## [EXTRACTED TEXT]
+++++
Along with our lists, we’ve included a few tidbits of wisdom that we wish we’d had before we left. We hope you find this information useful on your next trip as well.

Costa Rica is a beautiful little country, filled with lush forests, sandy beaches, mountains and volcanoes, and an incredibly diverse amount of wildlife. Within its small area, Costa Rica holds 5% of the world’s biodiversity, making it a dream destination for animal and bird lovers and anyone who enjoys nature.

In addition to the 30 National Parks scattered throughout the country, they have also developed a wide network of beach resorts and adventure parks. There’s something for everyone here.

With several international airports and a well developed tourist industry, Costa Rica is easy to get to and easy to manage after you’ve arrived. Credit cards can be used almost everywhere and most people are just as happy to take US Dollars as Colones.

Most of the country’s roads are single lane and wind their way through mountainous terrain. So despite its small size, travel times are long and a rental car is definitely the best way to get around. If you only want to relax on a casual beach, or perhaps learn to surf, then one spot may be all you need. However, the best way to really see Costa Rica is to visit at least 2 or 3 different parts of the country.

Highlights

  • Spend time in the Arenal Volcano area for scenic hikes, hot springs and adventure activities
  • Experience the cloud forest ecosystem around Monteverde
  • Visit Manuel Antonio or Corcovado National Park to see an incredible variety of wildlife
  • Enjoy the surf at a Pacific beach, or the calmer waters of the Caribbean side
  • Get your kicks ziplining, canyoning, white water rafting, ATVing, or numerous other adventure activities
  • Hear and say “pura vida” dozens of times a day

Good to Know

1
Car Insurance

Supplemental car rental insurance is not required in Costa Rica. If you choose to buy it, It is less expensive to get it from a 3rd party or as part of your travel insurance. As an example, our rental with Alamo would have been $45/day for full coverage from them. Using 3rd party insurance, partial coverage ($5k deductible) was $12/day and total coverage was $22/day.
+++++
## [EXERCISE DIRECTIONS]
Rewrite the stretch of the Costa Rica travel text from "Good to Know" through "coverage was $22/day.", replacing "coverage" with "protection".

## [DATASET SECTION]
+++++
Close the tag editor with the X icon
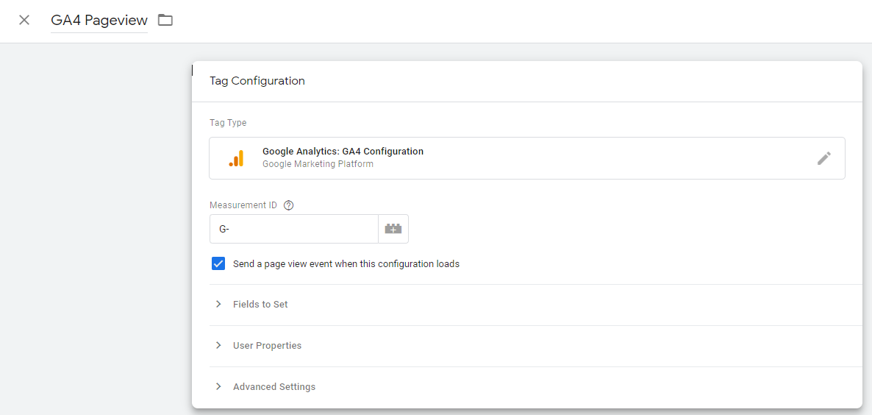This screenshot has width=872, height=415. click(x=24, y=20)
+++++
## [ANSWER FOR THIS EXERCISE]
Good to Know

1
Car Insurance

Supplemental car rental insurance is not required in Costa Rica. If you choose to buy it, It is less expensive to get it from a 3rd party or as part of your travel insurance. As an example, our rental with Alamo would have been $45/day for full protection from them. Using 3rd party insurance, partial protection ($5k deductible) was $12/day and total protection was $22/day.